Community “summit meetings” are another way ICLEI furthers its mission. In 2007, ICLEA co-hosted a Sundance Summit on global warming (with actor Robert Redford at his Utah ranch, Sundance Preserve) and a Texas Mayors Climate Summit, targeting a state heavily involved in fossil fuel production. Later that year, ICLEI opened a Houston-based regional headquarters.
ICLEI’s Global Strategy
While U.S. regional offices contribute money and services to local governments, ICLEA also pushes for international climate change policies. Since 1998, the United States Agency for International Development (USAID) has supported ICLEI’s global programs. That year, the agency gave it a $16,141 grant, but USAID funding has greatly increased since then. The agency gave ICLEI grants of $746,526 in 2004 and $1,361,197 in 2005 for its international programs for cities. ICLEI handed out $287,600 in 2005 to cities in South Africa and Mexico to support their local CCP campaigns.
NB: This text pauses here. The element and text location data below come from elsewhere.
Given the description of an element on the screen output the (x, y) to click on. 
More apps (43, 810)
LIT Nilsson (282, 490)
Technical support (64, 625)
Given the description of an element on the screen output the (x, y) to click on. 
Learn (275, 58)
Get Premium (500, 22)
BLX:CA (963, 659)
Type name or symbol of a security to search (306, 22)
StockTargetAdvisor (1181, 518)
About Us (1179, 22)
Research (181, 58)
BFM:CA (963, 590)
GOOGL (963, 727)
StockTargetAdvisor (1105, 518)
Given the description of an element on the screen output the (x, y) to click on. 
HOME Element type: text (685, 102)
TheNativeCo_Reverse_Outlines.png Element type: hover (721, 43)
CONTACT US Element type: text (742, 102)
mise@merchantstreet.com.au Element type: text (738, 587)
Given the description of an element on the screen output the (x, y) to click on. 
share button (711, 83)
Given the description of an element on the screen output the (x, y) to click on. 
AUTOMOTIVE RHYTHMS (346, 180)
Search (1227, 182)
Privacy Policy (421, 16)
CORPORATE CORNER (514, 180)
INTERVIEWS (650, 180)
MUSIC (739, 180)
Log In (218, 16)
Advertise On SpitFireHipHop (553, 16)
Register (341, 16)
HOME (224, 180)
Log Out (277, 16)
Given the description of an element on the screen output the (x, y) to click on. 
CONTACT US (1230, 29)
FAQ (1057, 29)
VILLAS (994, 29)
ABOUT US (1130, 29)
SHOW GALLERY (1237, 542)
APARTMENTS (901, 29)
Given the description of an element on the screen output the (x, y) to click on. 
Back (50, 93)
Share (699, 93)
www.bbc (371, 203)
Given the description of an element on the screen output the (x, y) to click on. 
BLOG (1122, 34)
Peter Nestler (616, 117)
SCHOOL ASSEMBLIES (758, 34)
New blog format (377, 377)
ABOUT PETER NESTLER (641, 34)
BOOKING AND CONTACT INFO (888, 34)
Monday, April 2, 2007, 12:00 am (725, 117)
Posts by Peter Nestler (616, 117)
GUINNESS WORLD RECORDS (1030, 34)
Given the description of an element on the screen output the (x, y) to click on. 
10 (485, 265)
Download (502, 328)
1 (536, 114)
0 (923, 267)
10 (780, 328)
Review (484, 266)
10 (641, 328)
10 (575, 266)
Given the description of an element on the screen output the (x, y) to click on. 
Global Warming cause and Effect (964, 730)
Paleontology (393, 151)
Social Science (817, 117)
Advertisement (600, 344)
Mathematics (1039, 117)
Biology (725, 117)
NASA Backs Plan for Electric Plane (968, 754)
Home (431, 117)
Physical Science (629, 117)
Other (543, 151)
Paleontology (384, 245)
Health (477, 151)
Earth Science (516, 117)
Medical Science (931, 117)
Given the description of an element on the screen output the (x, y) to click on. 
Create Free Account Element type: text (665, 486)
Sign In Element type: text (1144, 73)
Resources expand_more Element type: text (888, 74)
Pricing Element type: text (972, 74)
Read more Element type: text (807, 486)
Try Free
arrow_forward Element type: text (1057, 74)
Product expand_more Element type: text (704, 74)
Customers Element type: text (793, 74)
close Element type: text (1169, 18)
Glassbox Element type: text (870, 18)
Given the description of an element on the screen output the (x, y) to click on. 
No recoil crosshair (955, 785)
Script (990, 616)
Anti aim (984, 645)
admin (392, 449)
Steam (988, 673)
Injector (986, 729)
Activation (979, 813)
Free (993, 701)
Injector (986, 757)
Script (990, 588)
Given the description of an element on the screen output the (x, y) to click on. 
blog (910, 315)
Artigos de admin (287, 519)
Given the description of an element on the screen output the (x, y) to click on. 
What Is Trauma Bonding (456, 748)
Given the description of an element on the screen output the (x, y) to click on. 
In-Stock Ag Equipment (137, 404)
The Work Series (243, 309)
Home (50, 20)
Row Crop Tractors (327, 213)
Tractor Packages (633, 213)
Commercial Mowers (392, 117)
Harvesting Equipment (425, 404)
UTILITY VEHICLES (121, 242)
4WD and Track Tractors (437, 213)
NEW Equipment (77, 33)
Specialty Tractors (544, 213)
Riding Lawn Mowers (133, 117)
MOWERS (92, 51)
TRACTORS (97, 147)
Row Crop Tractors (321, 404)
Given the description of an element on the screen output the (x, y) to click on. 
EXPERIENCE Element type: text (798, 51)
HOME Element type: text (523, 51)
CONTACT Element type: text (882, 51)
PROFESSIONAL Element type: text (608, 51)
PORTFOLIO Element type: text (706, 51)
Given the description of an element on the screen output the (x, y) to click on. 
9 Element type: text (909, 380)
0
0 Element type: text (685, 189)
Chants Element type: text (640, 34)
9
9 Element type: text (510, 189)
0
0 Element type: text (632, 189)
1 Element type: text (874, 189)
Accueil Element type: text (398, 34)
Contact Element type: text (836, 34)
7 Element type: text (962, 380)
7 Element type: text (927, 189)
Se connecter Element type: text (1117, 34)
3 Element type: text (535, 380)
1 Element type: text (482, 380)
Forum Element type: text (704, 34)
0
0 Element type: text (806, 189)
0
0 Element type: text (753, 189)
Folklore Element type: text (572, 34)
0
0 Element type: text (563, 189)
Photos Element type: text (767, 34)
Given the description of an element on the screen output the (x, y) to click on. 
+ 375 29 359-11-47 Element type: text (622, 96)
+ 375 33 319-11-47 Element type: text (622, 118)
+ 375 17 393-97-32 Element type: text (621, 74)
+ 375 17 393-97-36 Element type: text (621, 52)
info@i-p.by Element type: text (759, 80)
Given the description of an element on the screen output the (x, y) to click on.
All this funding has raised the organization’s international profile. With offices and secretariats on six continents and an International Training Center in Freiburg, Germany, ICLEI enjoys worldwide access. Nearly 20,000 local government authorities have participated in training seminars, and over 900 cities are active members of the CCP campaign. A six-year Strategic Plan envisions 10,000 local governments enrolled in the Local Agenda 21 initiative and participating in its ecoBudget® system for tracking “sustainability factors.”
What’s next? Well, there’s the Green Jobs Pledge, begun in May 2008, in which mayors promise to promote a green private sector economy. Says an enthusiastic Olympia, Washington mayor Mark Foutch:
We are pleased to reach our fifth milestone toward emission reductions this year! ICLEI coached us through the process of measuring our emissions and this has helped us put sustainability into action. Our crowning achievement this year is that city operations will have emissions below 1990 levels. Now that we have proven we can do it we can go out to our community with confidence to ask them to do the same. [emphasis added]
David Libardoni is a student at Tufts University. In 2008, he was a Haller summer intern at the Capital Research Center. Libardoni joined us under the auspices of the Foundation for Teaching Economics.